Entries supplied =>
**********

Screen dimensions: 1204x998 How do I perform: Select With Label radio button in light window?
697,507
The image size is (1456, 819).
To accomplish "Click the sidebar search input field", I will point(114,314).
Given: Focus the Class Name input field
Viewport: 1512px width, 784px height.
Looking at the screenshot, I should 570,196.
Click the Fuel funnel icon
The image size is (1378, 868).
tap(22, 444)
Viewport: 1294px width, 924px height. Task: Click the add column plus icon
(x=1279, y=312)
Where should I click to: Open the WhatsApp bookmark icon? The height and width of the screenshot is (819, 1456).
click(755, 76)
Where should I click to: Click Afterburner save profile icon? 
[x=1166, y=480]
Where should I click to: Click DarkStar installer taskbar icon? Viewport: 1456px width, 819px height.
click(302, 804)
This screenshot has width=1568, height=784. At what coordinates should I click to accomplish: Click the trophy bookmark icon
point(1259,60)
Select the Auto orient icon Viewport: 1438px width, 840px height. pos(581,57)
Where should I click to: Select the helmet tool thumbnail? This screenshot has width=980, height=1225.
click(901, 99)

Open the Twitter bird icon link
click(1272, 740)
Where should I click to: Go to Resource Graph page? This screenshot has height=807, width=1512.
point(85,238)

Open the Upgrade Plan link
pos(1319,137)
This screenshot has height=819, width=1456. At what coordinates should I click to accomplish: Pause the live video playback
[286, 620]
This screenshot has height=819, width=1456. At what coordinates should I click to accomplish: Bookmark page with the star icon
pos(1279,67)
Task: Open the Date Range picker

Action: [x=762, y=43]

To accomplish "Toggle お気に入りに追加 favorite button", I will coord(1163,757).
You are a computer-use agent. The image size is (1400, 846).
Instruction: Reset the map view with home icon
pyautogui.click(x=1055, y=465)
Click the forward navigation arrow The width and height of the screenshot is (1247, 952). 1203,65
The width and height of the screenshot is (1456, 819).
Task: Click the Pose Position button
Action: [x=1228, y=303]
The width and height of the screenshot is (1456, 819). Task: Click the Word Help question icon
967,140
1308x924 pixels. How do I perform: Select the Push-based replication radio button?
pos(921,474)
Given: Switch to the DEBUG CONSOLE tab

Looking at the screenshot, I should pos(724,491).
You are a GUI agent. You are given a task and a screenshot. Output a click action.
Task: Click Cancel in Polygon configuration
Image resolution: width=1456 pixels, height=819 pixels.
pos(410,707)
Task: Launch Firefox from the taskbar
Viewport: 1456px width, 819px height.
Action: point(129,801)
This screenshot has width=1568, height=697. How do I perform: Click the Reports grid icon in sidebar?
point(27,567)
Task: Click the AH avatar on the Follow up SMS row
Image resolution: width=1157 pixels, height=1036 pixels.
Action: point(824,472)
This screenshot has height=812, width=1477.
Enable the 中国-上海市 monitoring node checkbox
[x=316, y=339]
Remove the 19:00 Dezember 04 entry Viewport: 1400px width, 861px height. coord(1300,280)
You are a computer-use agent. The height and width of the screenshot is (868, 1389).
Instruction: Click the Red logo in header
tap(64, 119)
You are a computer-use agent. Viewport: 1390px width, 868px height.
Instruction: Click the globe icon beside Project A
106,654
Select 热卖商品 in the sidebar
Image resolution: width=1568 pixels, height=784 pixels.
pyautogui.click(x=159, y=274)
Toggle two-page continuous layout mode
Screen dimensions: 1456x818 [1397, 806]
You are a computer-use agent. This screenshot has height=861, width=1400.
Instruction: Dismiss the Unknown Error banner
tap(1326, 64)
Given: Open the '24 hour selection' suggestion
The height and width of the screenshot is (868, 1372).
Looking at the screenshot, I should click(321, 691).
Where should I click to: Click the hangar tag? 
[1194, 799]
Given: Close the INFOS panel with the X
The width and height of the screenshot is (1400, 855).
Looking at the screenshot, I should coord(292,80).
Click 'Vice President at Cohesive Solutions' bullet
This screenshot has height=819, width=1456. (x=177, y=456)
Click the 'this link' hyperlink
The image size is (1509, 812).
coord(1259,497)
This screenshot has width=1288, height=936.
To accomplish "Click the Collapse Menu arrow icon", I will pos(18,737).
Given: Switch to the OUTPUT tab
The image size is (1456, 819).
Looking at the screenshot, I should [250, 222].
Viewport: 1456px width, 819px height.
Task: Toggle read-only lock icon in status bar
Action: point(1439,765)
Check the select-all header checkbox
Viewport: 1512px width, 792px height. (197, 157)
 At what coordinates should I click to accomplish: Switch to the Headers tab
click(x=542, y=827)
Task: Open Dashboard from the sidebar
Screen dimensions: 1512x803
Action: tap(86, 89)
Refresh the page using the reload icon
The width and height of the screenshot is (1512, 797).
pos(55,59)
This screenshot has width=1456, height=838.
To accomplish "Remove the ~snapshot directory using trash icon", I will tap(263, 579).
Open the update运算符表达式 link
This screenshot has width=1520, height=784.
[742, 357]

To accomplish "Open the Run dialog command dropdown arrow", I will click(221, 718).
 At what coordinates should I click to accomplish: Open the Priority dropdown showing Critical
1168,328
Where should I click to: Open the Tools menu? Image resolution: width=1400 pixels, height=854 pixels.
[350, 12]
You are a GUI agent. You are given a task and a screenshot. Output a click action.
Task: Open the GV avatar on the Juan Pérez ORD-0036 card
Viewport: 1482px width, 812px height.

**********

Your instructions =>
Search the records above for the string "from". Copy every line that contains it.

Answer to this exercise =>
Task: Launch Firefox from the taskbar
Task: Open Dashboard from the sidebar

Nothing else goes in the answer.